» **SET PROBLEM 1**
From the worked solution on identifying a system from its Bode plot, copy the part from "As shown in" up to and including "in the denominator.".
» **SET PROBLEM 2**
Using the worked solution on identifying a system from its Bode plot, decide whether each statement agrees with it, answering yes or no and quoting the words that settle it. (a) The Bode phase plot begins at 0°. (b) The magnitude plot has a heavily damped resonant peak. (c) The corner frequency of the second-order term is also its natural frequency.

» **PASSAGE PROVIDED**
====================

Question 10.18: System Identification in Frequency Domain The Bode plot of a...

As shown in Figure 10.73, the Bode magnitude plot starts from −20  \text{dB}, the slope changes at 10  \text{rad/s} from 0  \text{dB/decade} to −40  \text{dB/decade}, and there is a lightly damped resonant peak at 10  \text{rad/s}. This implies that the frequency response function of the system consists of one constant term and one second-order term in the denominator,

G(\text{j}ω) = \frac{K}{(\text{j}ω/ω_n)^2 + 2 ζ(\text{j}ω/ω_n) + 1}

Note that the Bode phase plot starts from 0° and changes at 10  \text{rad/s} to −180°. This also indicates a second-order term in the denominator.
The initial magnitude −20  \text{dB} = 20  \text{log}_{10}K, which gives

K= 10^{\frac{-20}{20}} = 0.1

The slope changes at 10  \text{rad/s}, indicating the corner frequency, also the natural frequency, of the second-order term is ω_n = 10  \text{rad/s}. The value of the peak is −12  \text{dB}, or 8  \text{dB} above the asymptotes, indicating

20\text{log}_{10}\frac{1}{2ζ} = 8  \text{dB}

which gives

ζ = \frac{1}{2\left( 10 ^{\frac{8}{20}}\right) } = 0.20

Thus, the frequency response function of the system is

G(\text{j}ω) = \frac{0.1}{(\text{j}ω/10)^2 + 2 (0.2)(\text{j}ω/10) + 1}

and replacing \text{j}ω with s gives the transfer function of the system as

G(s) = \frac{10}{s^2 +4s + 100}

====================

» **DATA SEGMENT**
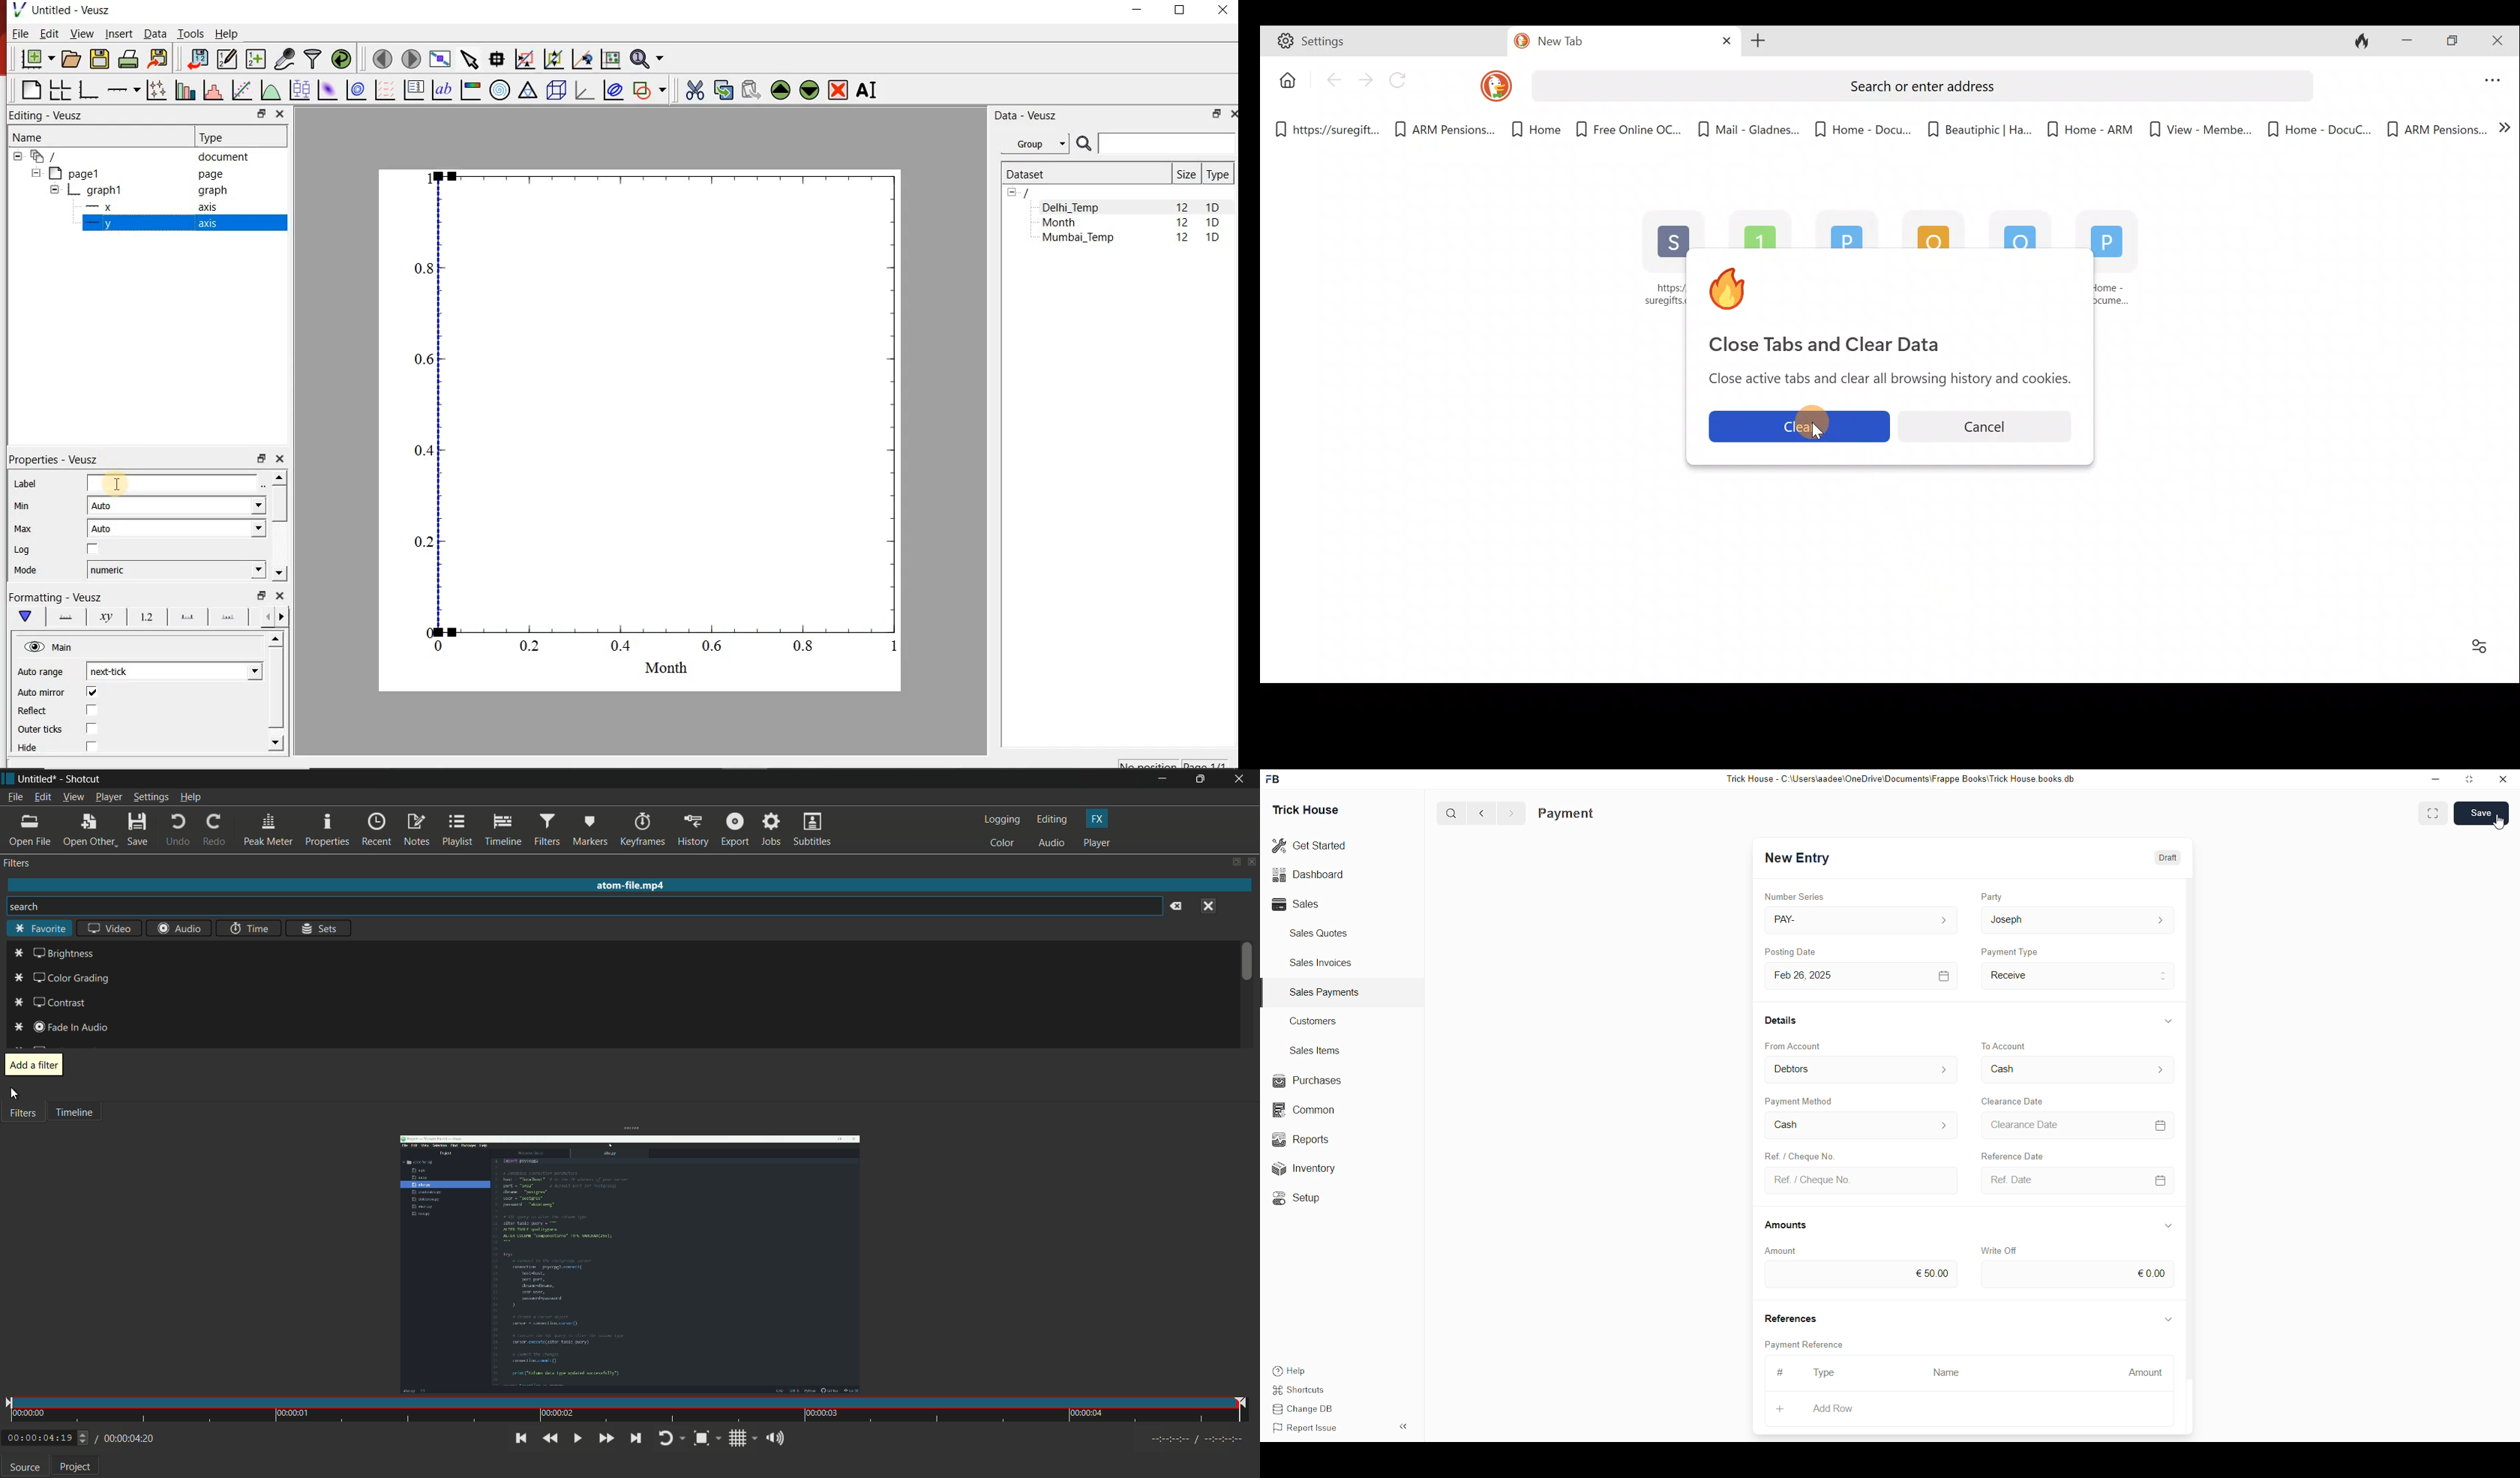 This screenshot has height=1484, width=2520. Describe the element at coordinates (1002, 819) in the screenshot. I see `logging` at that location.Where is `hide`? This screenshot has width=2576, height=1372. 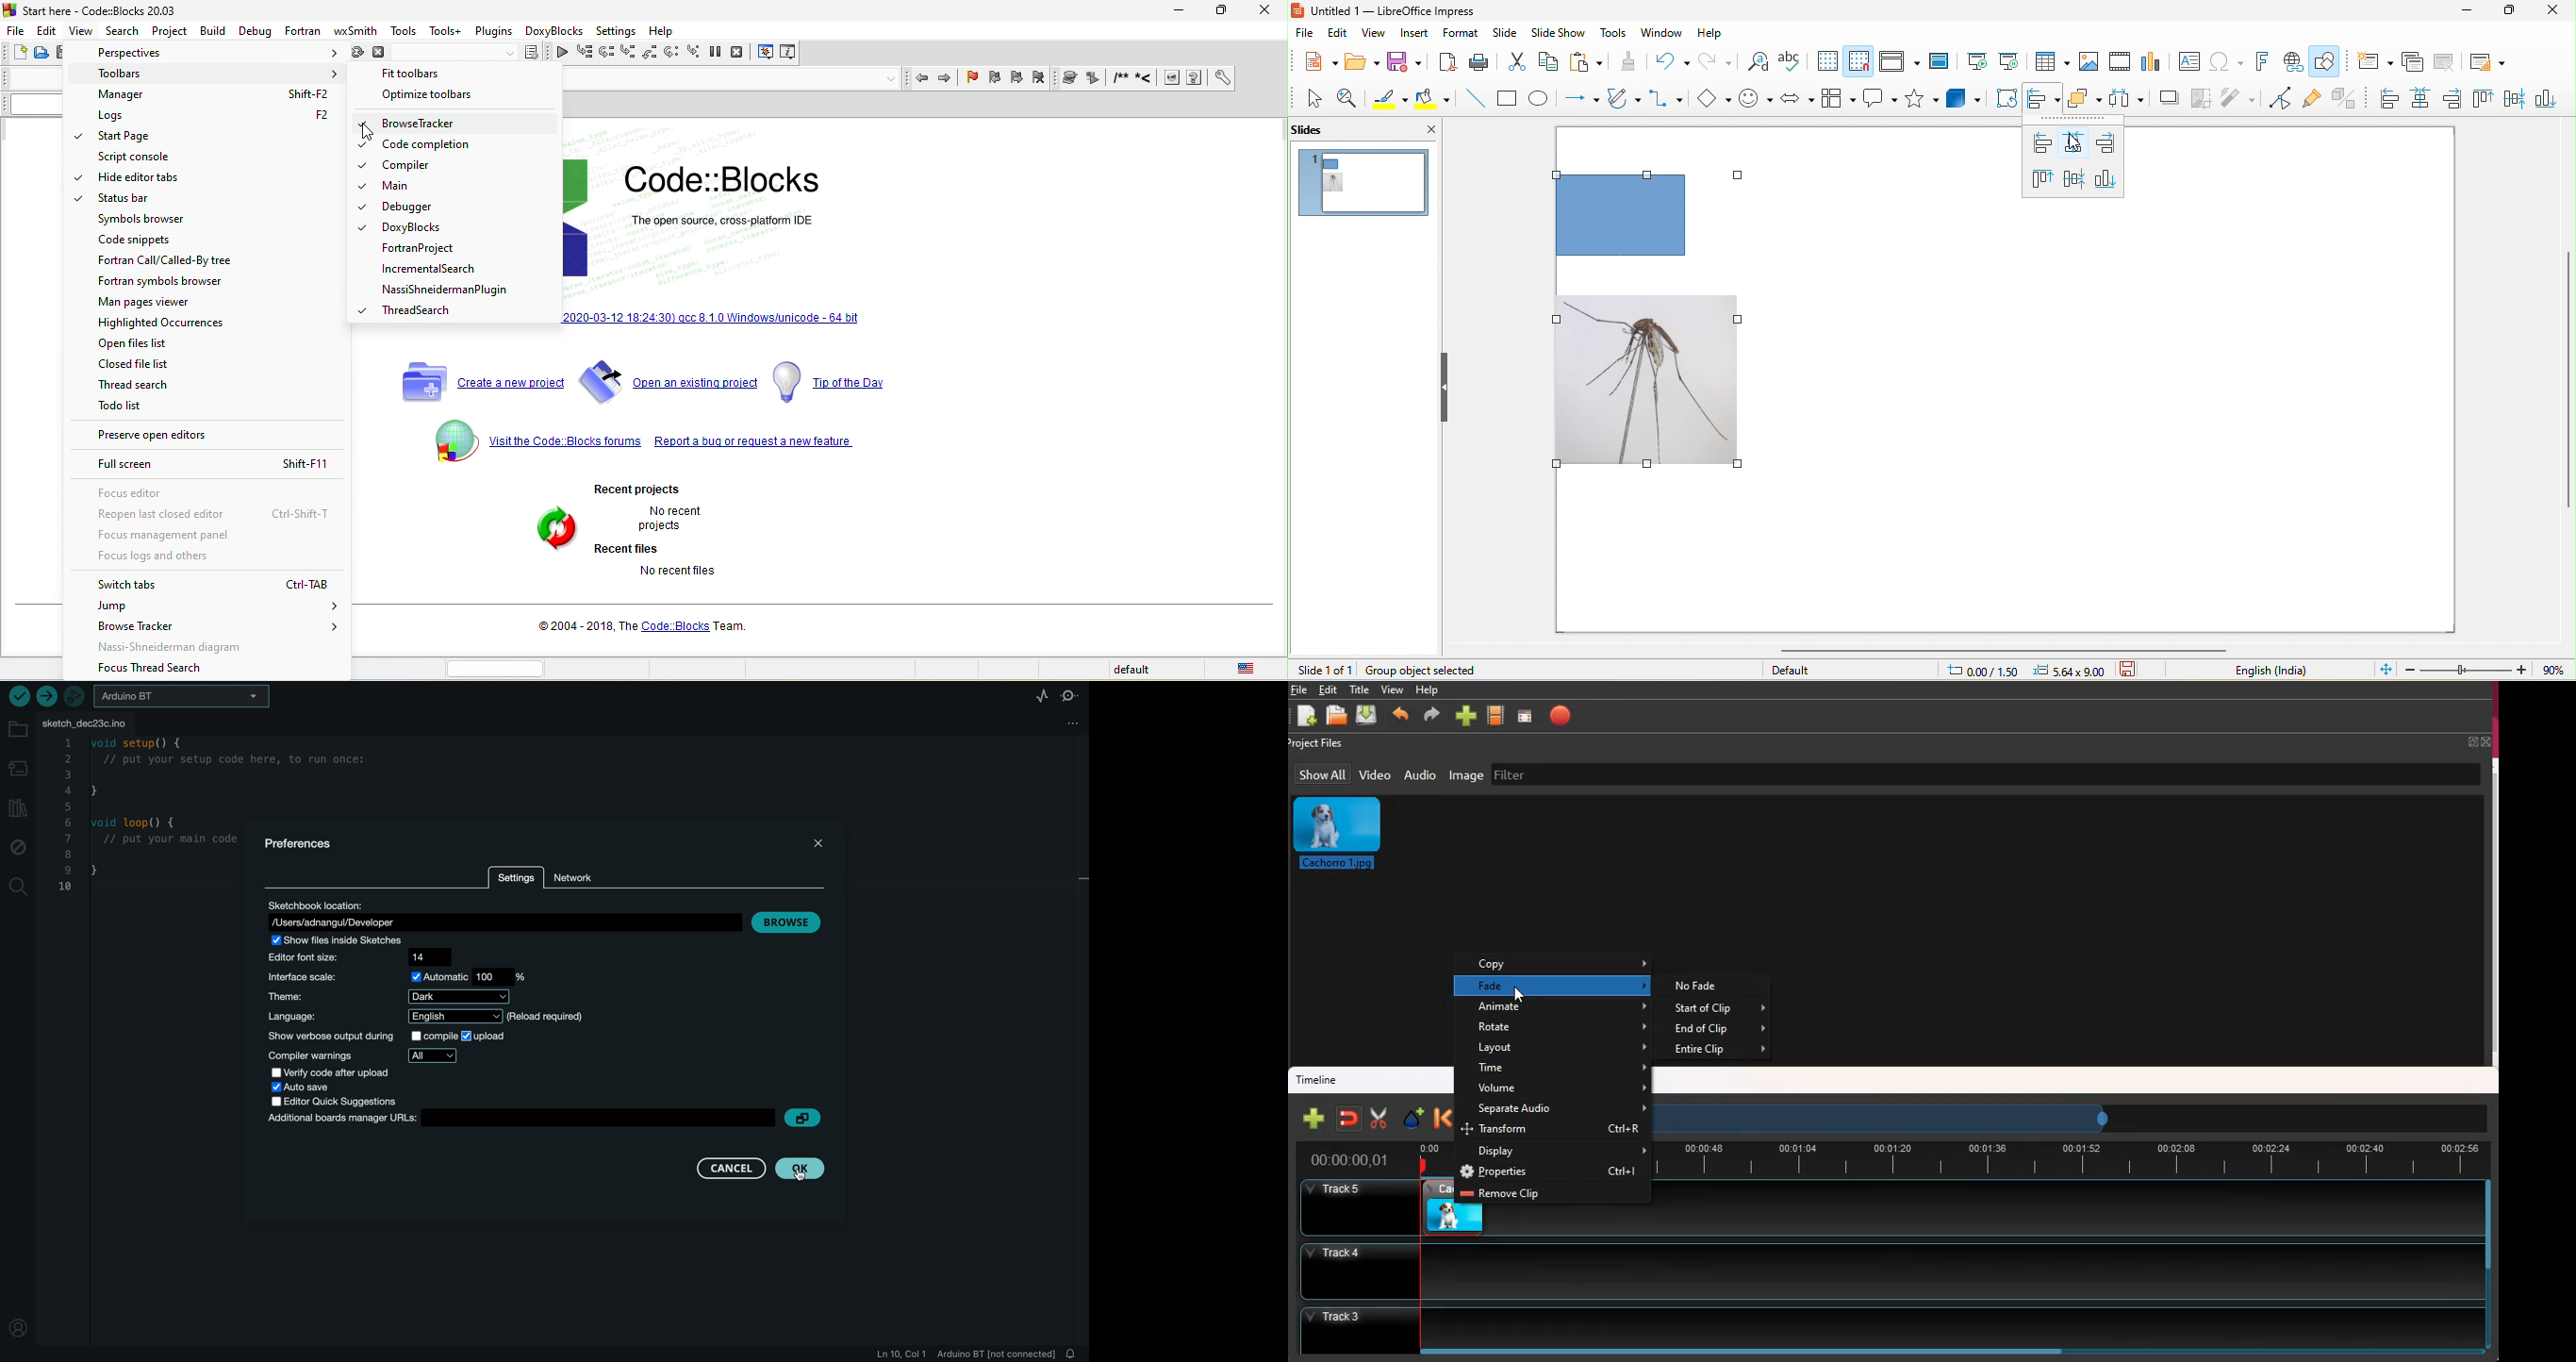
hide is located at coordinates (1449, 386).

====================

» **TASK ANSWER 1**
As shown in Figure 10.73, the Bode magnitude plot starts from −20  \text{dB}, the slope changes at 10  \text{rad/s} from 0  \text{dB/decade} to −40  \text{dB/decade}, and there is a lightly damped resonant peak at 10  \text{rad/s}. This implies that the frequency response function of the system consists of one constant term and one second-order term in the denominator,

G(\text{j}ω) = \frac{K}{(\text{j}ω/ω_n)^2 + 2 ζ(\text{j}ω/ω_n) + 1}

Note that the Bode phase plot starts from 0° and changes at 10  \text{rad/s} to −180°. This also indicates a second-order term in the denominator.

» **TASK ANSWER 2**
(a) Yes: "the Bode phase plot starts from 0°"
(b) No: "there is a lightly damped resonant peak"
(c) Yes: "indicating the corner frequency, also the natural frequency, of the second-order term"